PROBLEM TO SOLVE: Exactly the lines from the line with "Task: Click the 600.00 price axis label" through the final line of the records below, both ends included, are to be set down. Do not include pictures.

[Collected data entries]
----

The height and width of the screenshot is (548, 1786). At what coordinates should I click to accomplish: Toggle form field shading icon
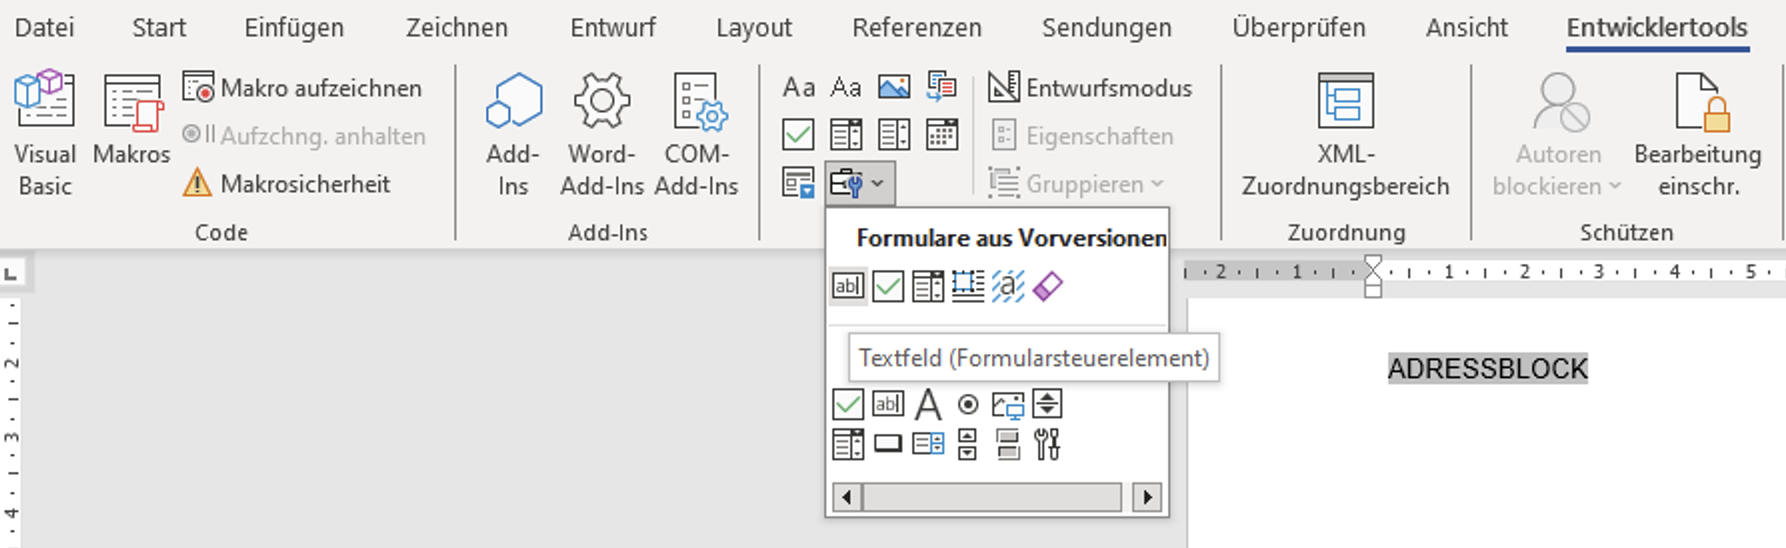(1007, 287)
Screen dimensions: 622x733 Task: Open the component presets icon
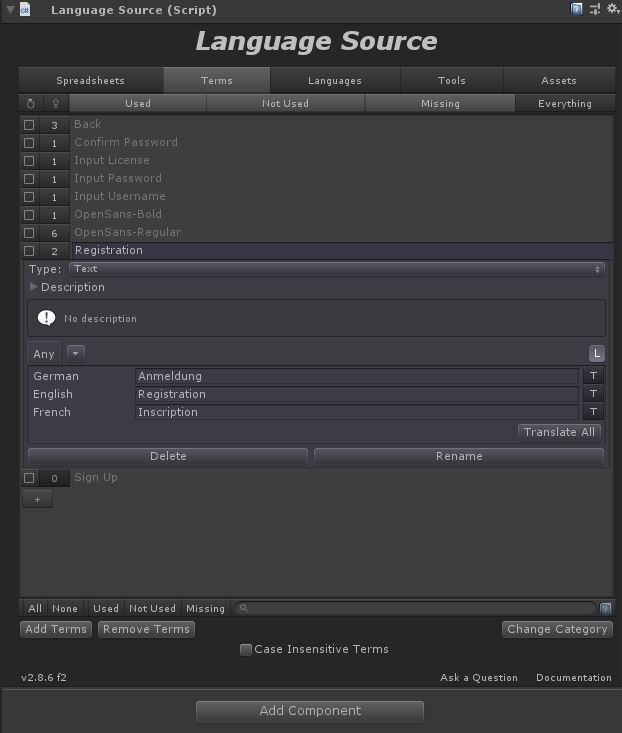594,9
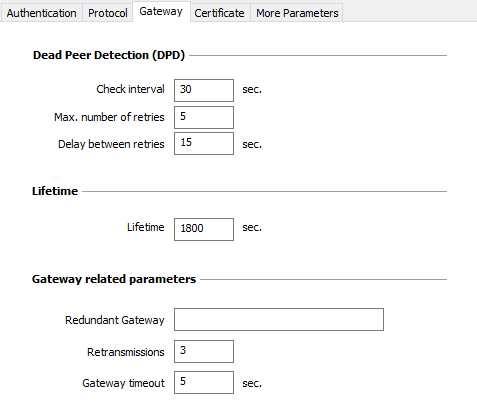Click the Gateway timeout label

point(123,383)
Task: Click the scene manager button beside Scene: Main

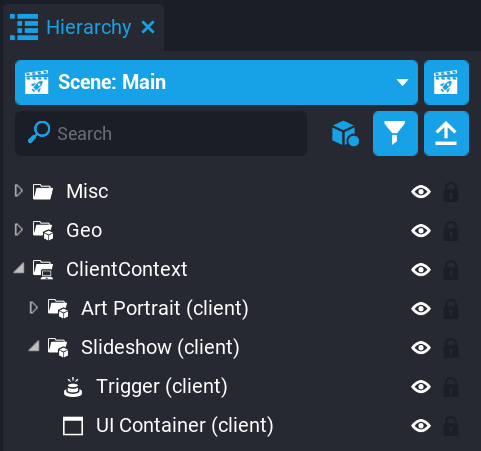Action: 446,82
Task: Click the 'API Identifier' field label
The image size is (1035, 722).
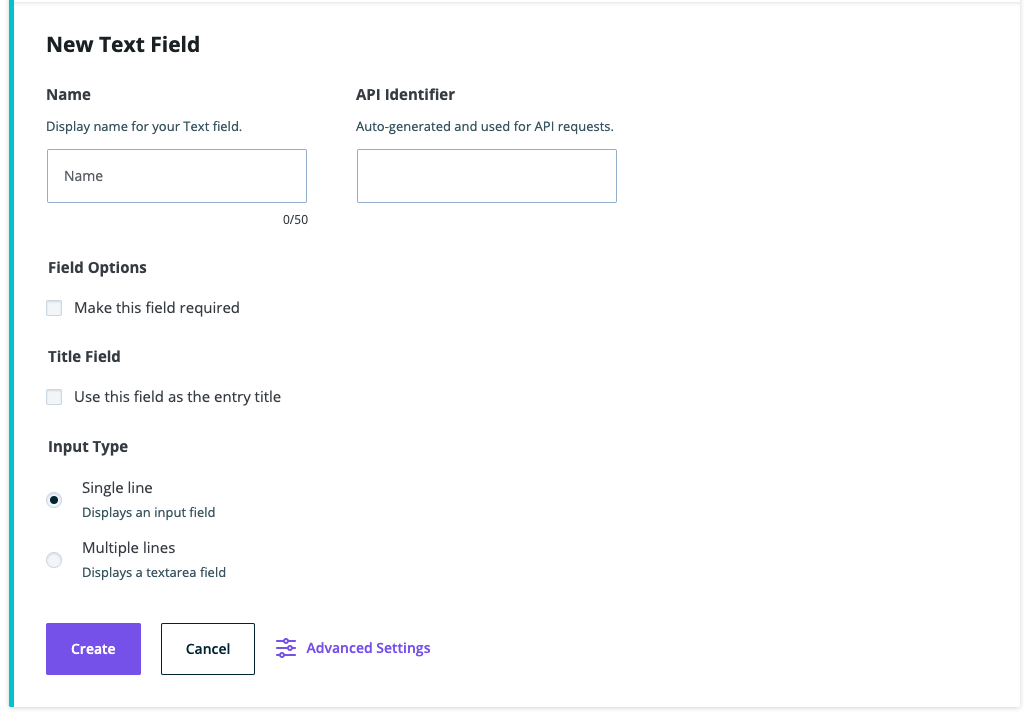Action: pos(405,95)
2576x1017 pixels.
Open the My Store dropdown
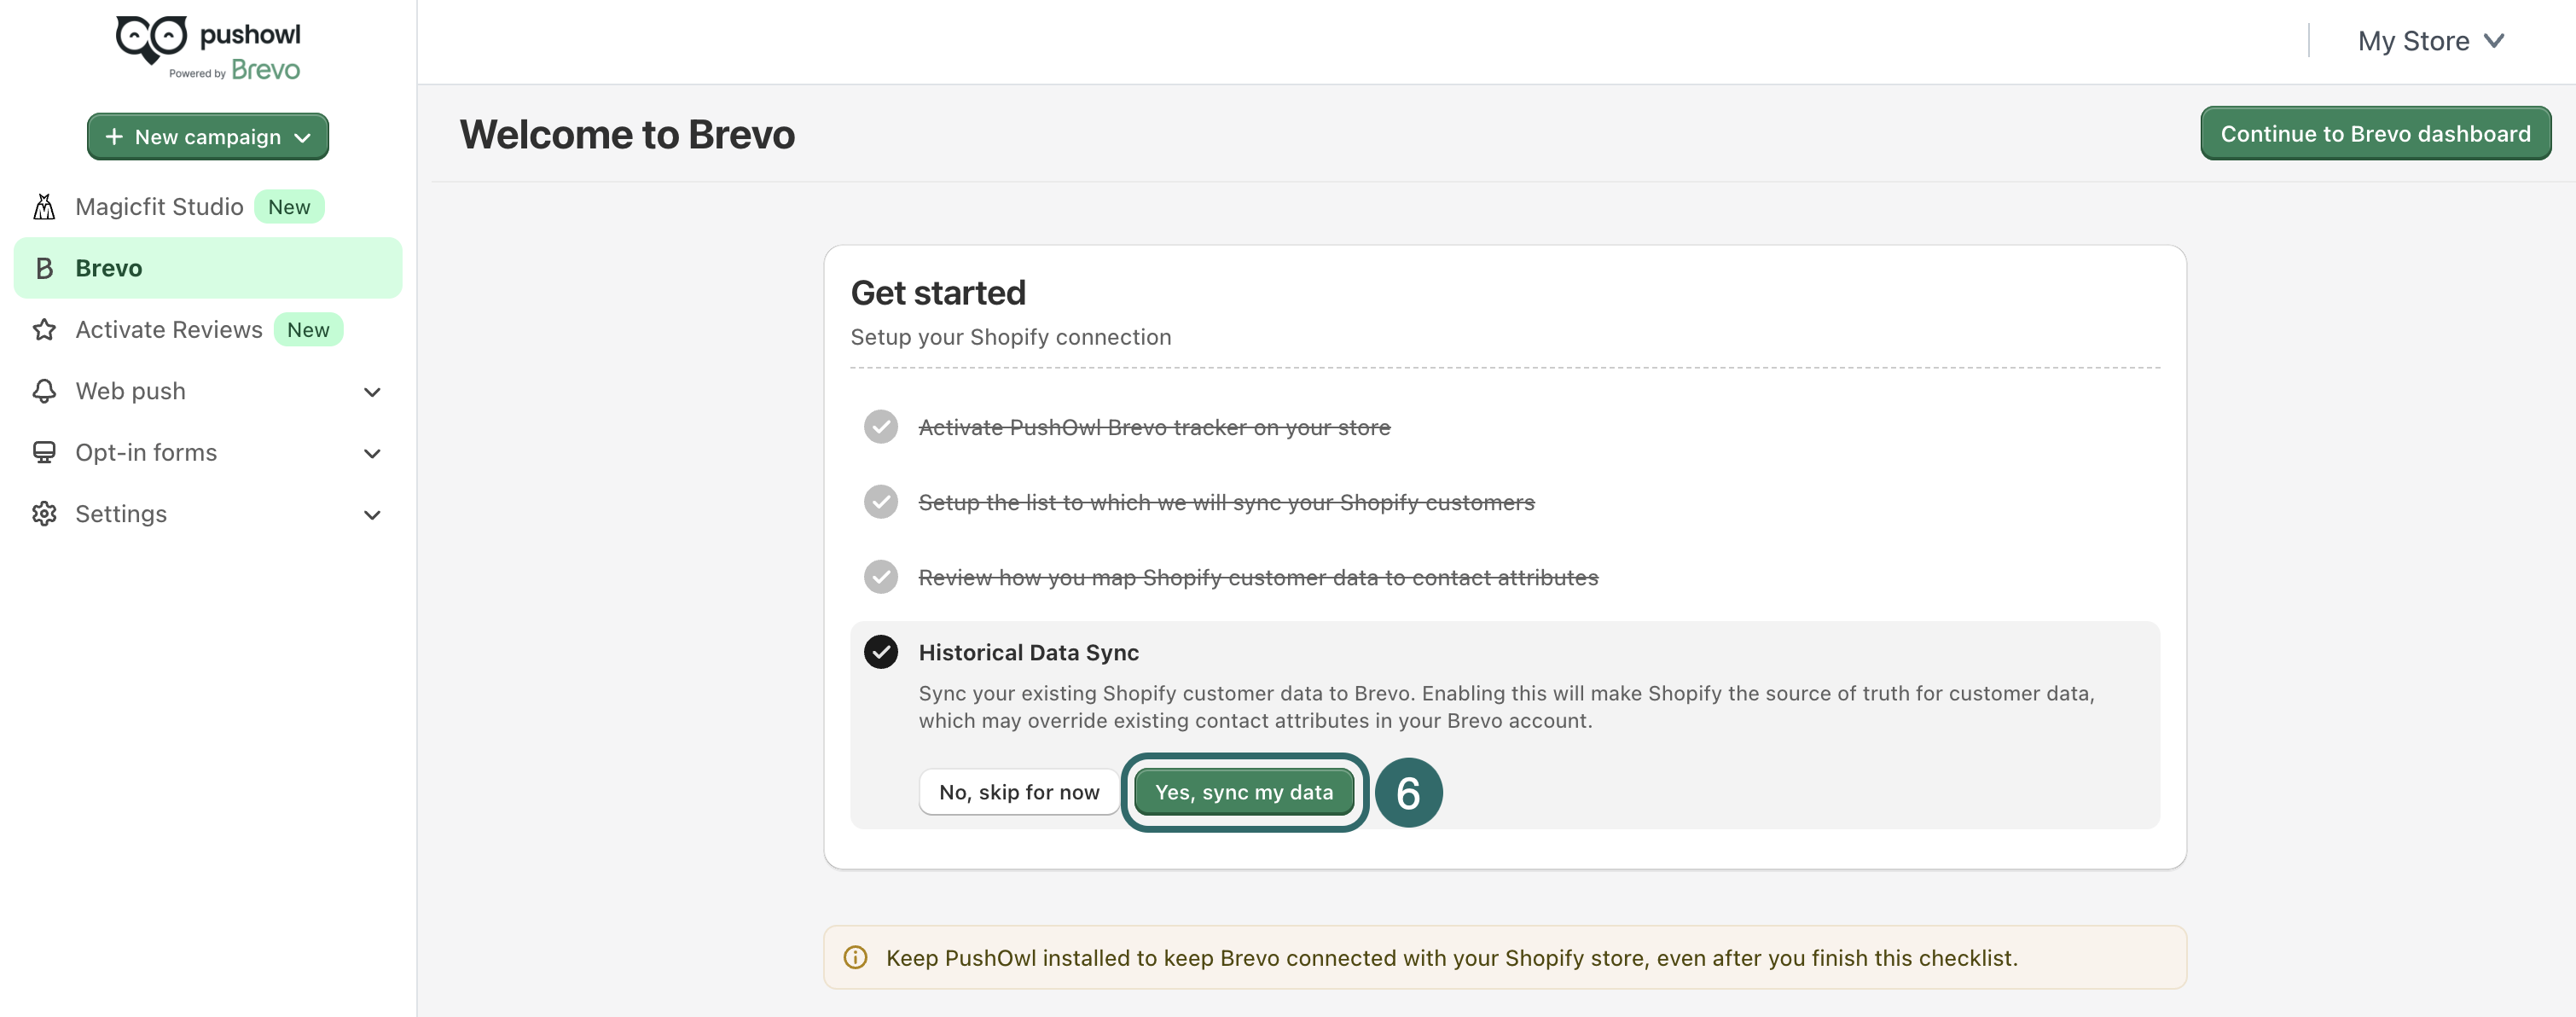pos(2430,41)
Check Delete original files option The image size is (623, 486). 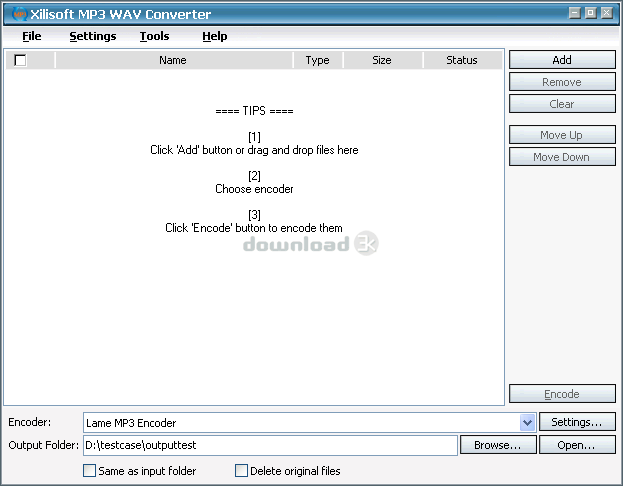tap(241, 470)
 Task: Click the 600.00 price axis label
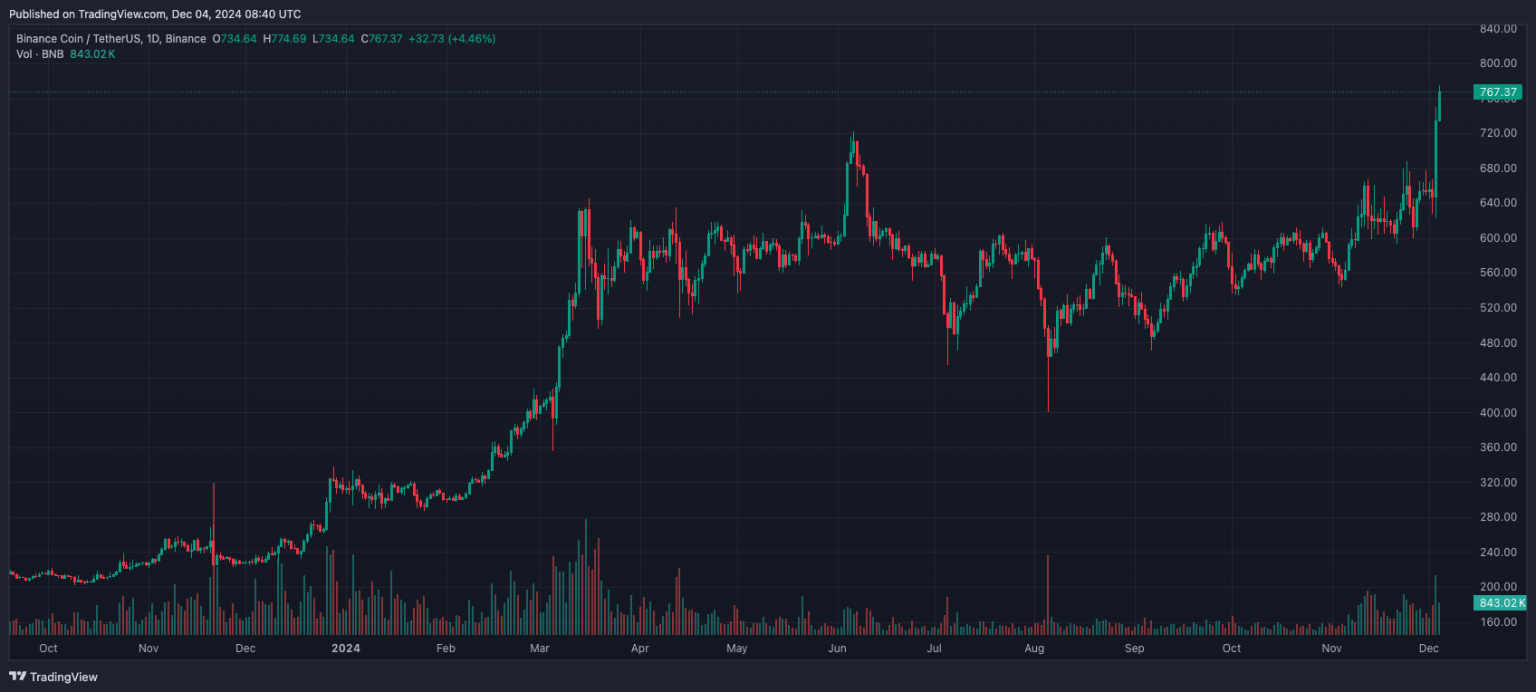(1498, 238)

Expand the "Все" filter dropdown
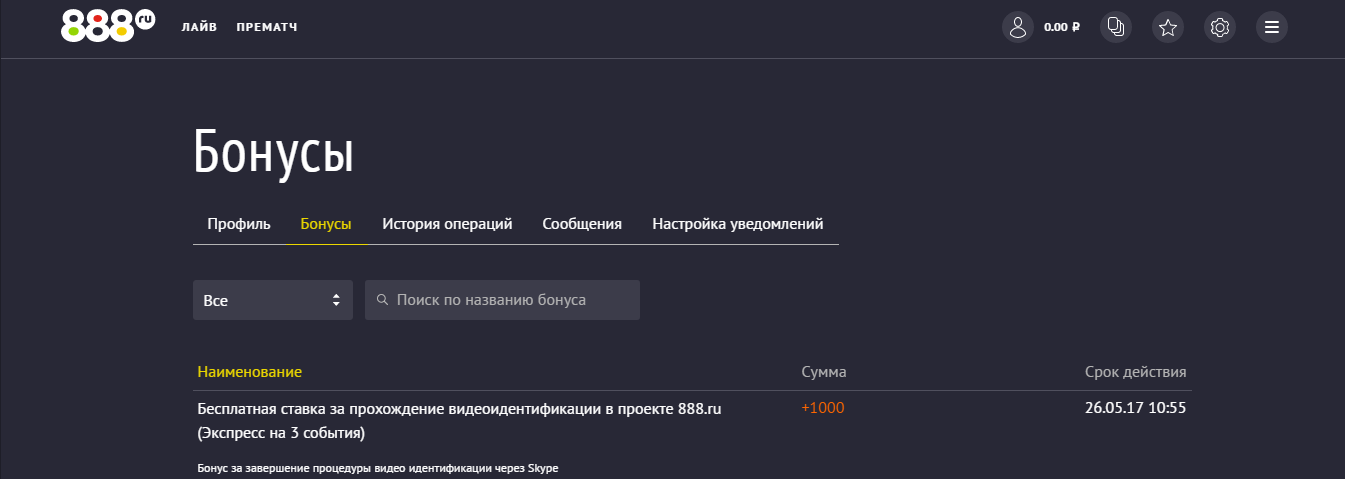pos(271,300)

----

COMPLETED EXERCISE:
 Task: Click the 600.00 price axis label
(1498, 238)

Expand the "Все" filter dropdown
pos(271,300)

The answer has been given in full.